→ **RECORDS**:
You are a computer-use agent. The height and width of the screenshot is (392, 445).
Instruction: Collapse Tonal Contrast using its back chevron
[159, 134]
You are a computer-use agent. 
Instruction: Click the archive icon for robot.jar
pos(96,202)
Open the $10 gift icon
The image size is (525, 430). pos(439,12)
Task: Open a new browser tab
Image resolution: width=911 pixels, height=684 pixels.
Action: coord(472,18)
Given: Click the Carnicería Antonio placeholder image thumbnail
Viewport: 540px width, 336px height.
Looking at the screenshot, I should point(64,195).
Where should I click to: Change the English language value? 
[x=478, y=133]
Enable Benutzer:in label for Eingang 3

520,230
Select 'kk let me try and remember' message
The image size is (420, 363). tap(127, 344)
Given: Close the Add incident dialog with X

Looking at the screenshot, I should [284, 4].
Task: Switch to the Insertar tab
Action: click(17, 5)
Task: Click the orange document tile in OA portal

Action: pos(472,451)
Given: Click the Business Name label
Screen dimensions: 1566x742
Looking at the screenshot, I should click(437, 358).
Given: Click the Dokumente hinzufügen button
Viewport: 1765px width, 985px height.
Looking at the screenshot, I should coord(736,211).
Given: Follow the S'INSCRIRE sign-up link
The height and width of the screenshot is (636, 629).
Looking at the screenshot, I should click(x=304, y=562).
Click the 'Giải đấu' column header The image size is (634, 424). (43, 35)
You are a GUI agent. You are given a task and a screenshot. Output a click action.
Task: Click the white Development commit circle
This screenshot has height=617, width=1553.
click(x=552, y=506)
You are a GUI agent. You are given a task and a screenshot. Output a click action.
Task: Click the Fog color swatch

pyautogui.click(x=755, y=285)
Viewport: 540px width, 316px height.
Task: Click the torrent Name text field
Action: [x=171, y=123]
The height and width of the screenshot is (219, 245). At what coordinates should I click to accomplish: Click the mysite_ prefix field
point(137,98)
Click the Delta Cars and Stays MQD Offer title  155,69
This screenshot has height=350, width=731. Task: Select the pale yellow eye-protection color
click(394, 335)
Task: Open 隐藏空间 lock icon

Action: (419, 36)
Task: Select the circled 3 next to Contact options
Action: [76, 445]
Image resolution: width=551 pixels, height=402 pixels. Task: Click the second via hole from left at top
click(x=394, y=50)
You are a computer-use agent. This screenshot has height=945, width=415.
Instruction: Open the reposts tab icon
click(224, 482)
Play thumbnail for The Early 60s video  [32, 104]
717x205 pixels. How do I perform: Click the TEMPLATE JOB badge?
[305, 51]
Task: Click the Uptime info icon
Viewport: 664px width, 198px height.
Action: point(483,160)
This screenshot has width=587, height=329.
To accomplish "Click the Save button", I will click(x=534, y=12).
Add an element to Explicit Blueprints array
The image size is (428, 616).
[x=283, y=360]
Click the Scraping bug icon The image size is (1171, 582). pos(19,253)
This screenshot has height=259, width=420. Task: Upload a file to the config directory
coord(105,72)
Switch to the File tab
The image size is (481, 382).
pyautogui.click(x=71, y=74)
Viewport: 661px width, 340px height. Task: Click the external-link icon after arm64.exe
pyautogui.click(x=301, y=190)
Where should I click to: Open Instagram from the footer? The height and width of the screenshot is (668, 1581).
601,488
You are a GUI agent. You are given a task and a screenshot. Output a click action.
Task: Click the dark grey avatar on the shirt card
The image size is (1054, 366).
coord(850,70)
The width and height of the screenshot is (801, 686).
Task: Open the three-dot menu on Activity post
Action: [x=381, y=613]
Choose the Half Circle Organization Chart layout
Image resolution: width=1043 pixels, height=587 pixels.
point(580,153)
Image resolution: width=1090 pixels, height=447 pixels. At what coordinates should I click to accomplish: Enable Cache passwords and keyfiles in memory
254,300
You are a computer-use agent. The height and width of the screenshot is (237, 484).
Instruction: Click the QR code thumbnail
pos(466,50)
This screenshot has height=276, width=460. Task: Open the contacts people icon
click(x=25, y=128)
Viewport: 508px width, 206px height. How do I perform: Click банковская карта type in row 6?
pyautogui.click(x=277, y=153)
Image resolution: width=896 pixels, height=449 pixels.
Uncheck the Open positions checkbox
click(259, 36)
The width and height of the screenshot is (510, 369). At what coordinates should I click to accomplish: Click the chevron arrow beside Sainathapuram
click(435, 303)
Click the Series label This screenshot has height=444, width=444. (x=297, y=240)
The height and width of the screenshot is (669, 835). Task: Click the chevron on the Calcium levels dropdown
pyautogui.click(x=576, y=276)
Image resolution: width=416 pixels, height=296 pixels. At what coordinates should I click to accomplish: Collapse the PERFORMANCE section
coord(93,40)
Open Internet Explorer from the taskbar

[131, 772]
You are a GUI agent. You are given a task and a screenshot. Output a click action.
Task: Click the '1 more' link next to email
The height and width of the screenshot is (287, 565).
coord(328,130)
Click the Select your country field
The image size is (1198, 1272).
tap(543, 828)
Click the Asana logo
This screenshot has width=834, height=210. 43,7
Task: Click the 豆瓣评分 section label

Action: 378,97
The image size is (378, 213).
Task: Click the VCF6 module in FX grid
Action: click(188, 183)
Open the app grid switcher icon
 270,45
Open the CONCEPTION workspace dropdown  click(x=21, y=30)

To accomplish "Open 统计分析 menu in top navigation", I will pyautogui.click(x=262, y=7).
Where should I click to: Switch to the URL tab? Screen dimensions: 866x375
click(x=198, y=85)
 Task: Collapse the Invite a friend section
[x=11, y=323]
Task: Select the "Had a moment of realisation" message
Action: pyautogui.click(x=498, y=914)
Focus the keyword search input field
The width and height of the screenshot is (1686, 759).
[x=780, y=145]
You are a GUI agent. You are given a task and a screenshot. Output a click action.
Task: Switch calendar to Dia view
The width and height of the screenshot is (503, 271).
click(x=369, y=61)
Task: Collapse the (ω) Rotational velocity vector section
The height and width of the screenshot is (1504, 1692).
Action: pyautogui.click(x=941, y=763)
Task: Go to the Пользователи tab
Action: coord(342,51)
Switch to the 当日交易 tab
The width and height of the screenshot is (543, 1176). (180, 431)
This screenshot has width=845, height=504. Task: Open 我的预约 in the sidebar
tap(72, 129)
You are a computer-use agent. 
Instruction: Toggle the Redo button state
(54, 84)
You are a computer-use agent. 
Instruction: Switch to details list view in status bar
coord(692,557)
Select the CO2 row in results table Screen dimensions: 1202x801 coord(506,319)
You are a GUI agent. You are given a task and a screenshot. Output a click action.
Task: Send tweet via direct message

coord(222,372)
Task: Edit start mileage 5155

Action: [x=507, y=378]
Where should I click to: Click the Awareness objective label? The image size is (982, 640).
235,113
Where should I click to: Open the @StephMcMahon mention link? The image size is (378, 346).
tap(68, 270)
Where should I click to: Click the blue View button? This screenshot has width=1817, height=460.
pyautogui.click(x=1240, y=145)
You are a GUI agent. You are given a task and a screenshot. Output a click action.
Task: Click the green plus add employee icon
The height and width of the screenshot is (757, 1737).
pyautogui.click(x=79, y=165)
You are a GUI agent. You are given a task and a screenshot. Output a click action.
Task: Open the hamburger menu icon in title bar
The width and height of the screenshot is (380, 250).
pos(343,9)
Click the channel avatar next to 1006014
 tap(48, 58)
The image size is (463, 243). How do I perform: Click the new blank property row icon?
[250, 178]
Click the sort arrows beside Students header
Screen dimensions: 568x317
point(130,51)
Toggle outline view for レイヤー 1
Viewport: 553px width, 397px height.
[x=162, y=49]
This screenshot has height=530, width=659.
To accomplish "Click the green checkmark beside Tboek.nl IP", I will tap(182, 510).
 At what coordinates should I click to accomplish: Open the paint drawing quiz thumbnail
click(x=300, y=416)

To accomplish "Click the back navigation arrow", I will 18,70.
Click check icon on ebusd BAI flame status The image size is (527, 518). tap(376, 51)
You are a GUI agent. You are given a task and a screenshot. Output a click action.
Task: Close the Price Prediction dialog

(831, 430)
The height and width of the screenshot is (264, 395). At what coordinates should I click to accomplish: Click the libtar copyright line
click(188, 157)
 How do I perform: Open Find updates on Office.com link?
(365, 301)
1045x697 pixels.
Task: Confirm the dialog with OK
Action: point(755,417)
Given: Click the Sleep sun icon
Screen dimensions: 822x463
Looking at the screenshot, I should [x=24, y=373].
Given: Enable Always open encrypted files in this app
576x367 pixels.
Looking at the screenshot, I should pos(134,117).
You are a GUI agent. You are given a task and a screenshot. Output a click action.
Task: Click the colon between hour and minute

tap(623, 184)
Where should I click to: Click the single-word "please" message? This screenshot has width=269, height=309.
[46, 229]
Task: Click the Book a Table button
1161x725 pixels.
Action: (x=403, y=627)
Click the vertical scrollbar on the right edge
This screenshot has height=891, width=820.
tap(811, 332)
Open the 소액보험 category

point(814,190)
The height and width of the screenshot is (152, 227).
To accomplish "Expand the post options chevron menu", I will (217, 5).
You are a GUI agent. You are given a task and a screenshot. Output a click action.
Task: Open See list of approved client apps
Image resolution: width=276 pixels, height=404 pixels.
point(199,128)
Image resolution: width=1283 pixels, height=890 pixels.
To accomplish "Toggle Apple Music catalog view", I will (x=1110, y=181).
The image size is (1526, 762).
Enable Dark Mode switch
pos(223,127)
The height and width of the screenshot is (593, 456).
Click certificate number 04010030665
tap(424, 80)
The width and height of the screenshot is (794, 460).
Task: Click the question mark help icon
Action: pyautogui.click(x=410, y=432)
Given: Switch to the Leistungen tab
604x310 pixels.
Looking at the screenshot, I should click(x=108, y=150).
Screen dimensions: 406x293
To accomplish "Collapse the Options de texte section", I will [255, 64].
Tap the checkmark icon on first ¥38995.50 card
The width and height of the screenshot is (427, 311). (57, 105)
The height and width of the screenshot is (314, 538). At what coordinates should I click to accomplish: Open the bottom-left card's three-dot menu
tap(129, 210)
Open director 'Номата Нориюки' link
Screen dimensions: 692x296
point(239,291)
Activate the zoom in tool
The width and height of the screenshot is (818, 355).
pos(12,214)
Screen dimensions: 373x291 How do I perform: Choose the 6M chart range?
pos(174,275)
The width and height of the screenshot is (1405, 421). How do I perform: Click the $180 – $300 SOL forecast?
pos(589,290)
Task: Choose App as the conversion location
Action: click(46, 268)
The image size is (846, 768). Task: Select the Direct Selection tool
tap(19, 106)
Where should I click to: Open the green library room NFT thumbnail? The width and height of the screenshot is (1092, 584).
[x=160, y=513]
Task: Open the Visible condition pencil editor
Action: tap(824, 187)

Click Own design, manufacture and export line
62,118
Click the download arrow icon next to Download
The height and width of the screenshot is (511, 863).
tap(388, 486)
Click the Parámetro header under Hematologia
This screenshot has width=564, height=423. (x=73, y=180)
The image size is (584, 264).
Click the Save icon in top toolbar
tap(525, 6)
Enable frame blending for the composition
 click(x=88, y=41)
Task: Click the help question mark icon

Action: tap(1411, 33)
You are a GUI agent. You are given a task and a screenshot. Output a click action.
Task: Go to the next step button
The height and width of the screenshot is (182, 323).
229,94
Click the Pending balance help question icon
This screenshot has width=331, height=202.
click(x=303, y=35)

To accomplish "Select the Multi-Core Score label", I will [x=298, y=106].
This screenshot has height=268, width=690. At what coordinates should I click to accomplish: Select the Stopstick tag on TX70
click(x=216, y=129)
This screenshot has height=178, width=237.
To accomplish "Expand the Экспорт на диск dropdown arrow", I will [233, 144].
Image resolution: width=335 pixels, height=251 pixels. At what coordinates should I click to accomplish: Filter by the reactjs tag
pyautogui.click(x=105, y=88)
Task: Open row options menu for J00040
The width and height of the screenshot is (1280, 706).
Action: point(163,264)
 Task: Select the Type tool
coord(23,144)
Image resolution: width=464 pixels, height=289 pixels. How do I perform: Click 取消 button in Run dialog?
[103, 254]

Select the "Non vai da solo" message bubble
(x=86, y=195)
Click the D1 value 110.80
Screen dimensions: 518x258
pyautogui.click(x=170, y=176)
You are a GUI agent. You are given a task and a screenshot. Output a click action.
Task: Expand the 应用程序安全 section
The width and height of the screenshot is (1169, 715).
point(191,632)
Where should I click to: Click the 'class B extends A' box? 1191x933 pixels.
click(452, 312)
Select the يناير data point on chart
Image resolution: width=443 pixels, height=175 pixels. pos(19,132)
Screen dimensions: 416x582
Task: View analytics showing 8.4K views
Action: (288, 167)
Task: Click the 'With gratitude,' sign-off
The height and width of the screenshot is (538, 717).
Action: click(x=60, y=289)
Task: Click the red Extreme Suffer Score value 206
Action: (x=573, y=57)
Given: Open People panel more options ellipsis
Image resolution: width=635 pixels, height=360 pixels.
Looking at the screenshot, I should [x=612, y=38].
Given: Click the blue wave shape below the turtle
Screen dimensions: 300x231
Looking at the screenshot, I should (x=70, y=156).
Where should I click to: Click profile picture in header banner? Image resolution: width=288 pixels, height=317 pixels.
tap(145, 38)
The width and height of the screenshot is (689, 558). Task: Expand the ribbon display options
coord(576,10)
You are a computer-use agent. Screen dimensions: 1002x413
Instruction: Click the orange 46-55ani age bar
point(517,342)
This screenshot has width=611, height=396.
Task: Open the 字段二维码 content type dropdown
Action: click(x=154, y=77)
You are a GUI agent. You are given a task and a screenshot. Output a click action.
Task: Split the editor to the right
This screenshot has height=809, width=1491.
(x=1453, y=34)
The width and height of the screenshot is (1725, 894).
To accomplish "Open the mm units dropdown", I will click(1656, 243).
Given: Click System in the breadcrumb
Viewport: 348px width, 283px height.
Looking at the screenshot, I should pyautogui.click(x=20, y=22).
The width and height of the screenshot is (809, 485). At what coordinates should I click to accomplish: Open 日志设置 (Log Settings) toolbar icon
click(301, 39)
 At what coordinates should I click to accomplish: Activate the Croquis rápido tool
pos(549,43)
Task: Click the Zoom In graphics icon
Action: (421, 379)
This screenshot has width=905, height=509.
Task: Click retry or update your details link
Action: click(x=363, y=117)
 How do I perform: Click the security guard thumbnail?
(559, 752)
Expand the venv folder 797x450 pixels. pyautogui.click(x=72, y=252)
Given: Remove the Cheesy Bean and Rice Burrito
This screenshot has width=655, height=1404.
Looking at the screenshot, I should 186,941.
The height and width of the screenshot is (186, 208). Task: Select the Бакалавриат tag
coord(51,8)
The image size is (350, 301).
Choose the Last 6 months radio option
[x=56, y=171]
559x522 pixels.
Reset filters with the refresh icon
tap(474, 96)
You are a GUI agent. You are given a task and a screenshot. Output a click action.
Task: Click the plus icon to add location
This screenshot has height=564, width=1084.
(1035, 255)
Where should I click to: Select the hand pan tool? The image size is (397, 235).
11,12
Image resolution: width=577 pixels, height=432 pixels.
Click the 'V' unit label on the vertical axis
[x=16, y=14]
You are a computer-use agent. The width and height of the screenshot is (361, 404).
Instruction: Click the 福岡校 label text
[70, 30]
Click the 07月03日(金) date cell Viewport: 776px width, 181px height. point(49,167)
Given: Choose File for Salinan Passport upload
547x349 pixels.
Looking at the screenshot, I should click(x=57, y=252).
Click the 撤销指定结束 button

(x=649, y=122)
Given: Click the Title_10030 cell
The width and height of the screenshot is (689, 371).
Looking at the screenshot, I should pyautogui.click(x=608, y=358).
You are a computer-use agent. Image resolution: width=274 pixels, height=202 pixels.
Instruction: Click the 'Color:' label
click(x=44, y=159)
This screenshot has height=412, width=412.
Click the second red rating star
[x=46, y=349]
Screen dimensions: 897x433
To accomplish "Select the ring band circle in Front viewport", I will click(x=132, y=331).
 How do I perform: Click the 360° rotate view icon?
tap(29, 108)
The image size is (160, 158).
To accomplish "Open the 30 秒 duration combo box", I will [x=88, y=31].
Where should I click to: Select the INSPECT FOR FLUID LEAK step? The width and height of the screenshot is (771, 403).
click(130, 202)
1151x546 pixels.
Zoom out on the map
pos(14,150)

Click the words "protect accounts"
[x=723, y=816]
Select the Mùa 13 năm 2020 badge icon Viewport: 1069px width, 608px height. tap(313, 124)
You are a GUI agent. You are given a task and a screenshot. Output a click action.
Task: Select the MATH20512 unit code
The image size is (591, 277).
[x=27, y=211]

→ **WORK ITEM**: Copy here each line of the preceding records with "more" in it.

→ **RESPONSE TO THIS TASK**:
Task: Click the '1 more' link next to email
Given: Open People panel more options ellipsis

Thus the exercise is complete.